Pick out and copy each line of the records that contains the string "Люблін". Letter case matters.

>> Start Material supplied

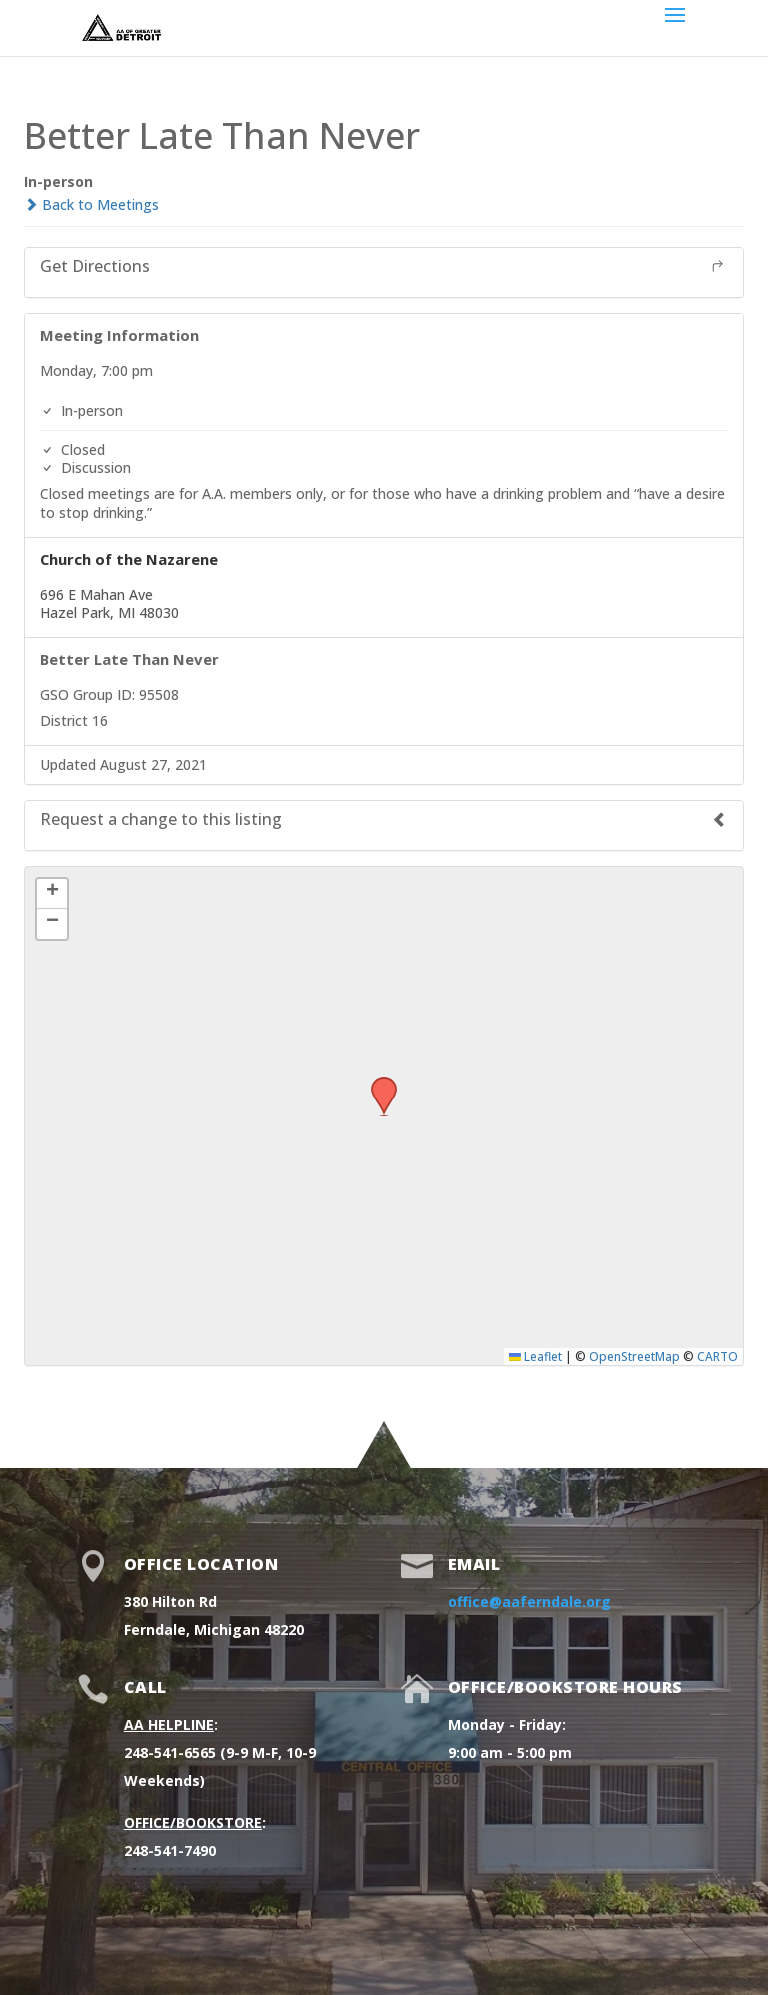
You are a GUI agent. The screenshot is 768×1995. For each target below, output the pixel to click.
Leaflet (535, 1356)
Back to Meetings (91, 204)
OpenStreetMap (634, 1356)
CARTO (717, 1356)
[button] (377, 1083)
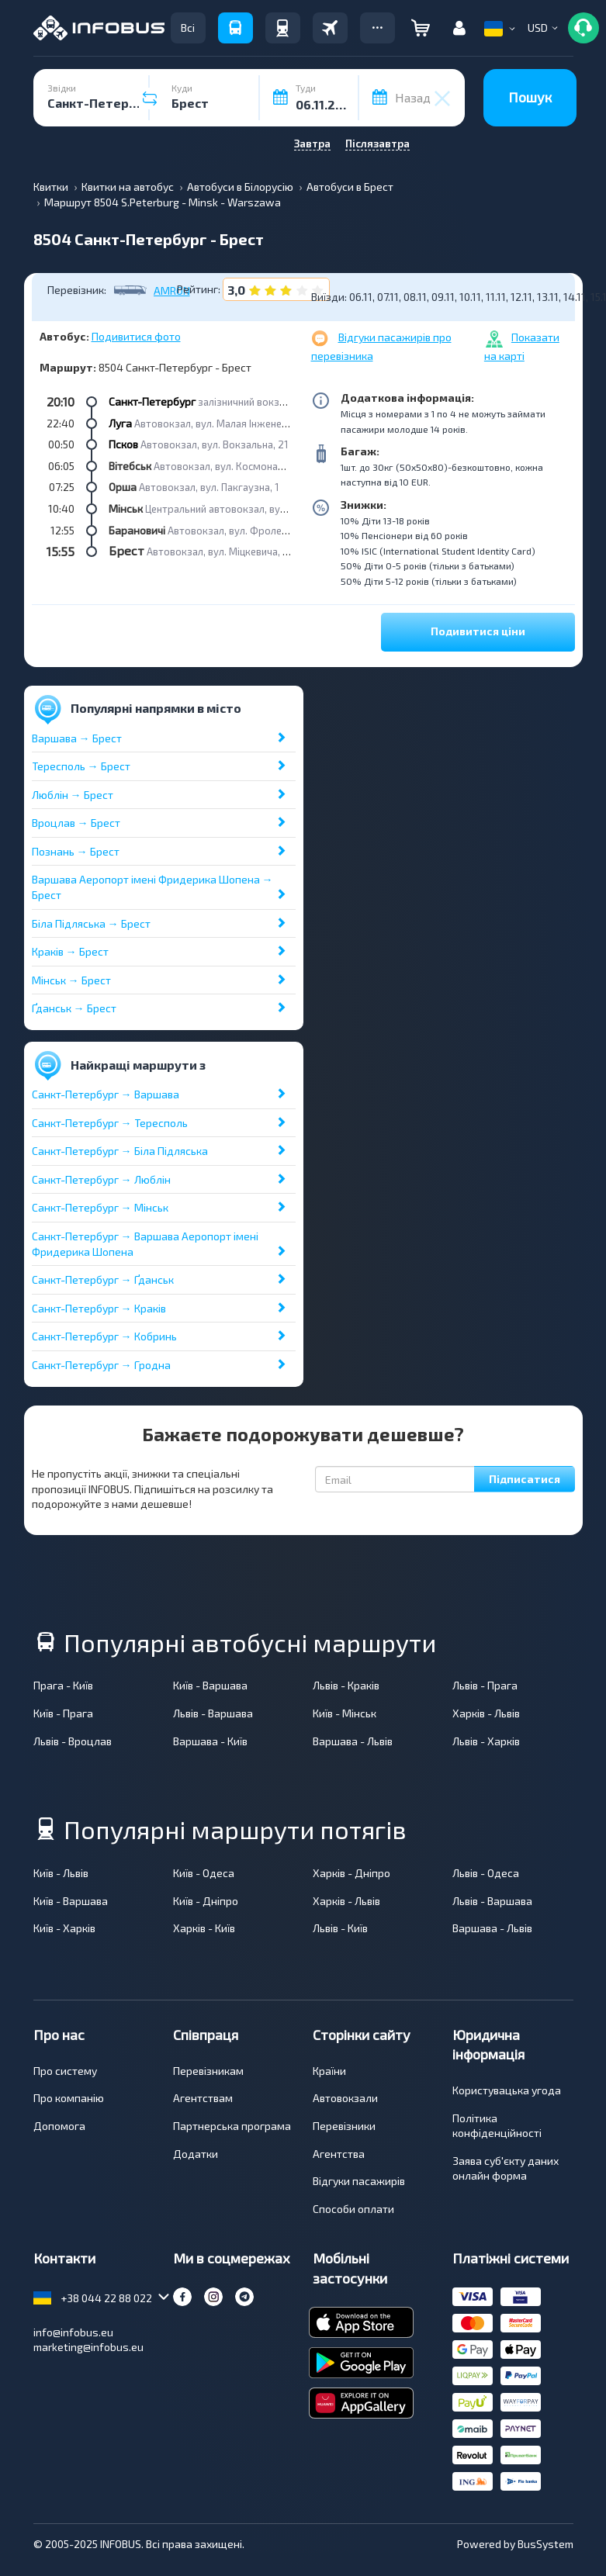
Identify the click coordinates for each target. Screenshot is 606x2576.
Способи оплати (353, 2208)
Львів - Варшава (213, 1713)
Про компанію (68, 2097)
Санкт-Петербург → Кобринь (104, 1336)
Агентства (339, 2153)
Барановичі (137, 530)
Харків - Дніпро (351, 1872)
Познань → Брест (75, 851)
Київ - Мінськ (344, 1713)
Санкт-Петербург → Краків (99, 1308)
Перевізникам (208, 2070)
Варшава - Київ (210, 1741)
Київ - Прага (63, 1713)
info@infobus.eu (73, 2332)
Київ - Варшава (210, 1685)
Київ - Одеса (203, 1872)
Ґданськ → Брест (74, 1008)
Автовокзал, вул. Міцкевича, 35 (220, 551)
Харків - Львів (486, 1713)
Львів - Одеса (485, 1872)
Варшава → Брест (77, 738)
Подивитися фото (136, 336)
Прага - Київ (63, 1685)
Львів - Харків (486, 1741)
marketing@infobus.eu (88, 2346)
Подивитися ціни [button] (478, 631)
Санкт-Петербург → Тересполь (110, 1122)
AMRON (172, 291)
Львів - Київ (340, 1928)
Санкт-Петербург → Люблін (101, 1179)
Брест (126, 550)
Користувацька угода (506, 2090)
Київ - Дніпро (205, 1900)
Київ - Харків (64, 1928)
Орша (123, 486)
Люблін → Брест (72, 794)
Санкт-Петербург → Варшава (105, 1094)
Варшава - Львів (353, 1741)
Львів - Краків (346, 1685)
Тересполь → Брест (81, 766)
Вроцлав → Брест (76, 822)
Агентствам (203, 2097)
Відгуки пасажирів (359, 2180)
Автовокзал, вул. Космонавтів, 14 (232, 466)
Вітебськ (130, 465)
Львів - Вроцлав (72, 1741)
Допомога (59, 2125)
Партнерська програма (232, 2125)
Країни (329, 2070)
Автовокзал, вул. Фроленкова (239, 530)
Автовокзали (345, 2097)
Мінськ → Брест (71, 980)
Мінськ (126, 508)
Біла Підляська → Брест (91, 923)
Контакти (64, 2258)
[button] (377, 27)
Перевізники (344, 2125)
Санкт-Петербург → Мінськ (100, 1207)
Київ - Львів (60, 1872)
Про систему (65, 2070)
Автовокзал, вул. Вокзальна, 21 (214, 444)
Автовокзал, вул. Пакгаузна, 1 (209, 487)
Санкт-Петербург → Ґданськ (103, 1279)
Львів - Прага (485, 1685)
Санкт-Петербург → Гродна (101, 1364)
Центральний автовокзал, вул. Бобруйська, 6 (251, 509)
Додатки (195, 2153)
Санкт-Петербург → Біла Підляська (120, 1150)
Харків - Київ (204, 1928)
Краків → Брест (70, 951)
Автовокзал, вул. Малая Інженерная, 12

>> End Material supplied

Response:
Санкт-Петербург → Люблін (101, 1179)
Люблін → Брест (72, 794)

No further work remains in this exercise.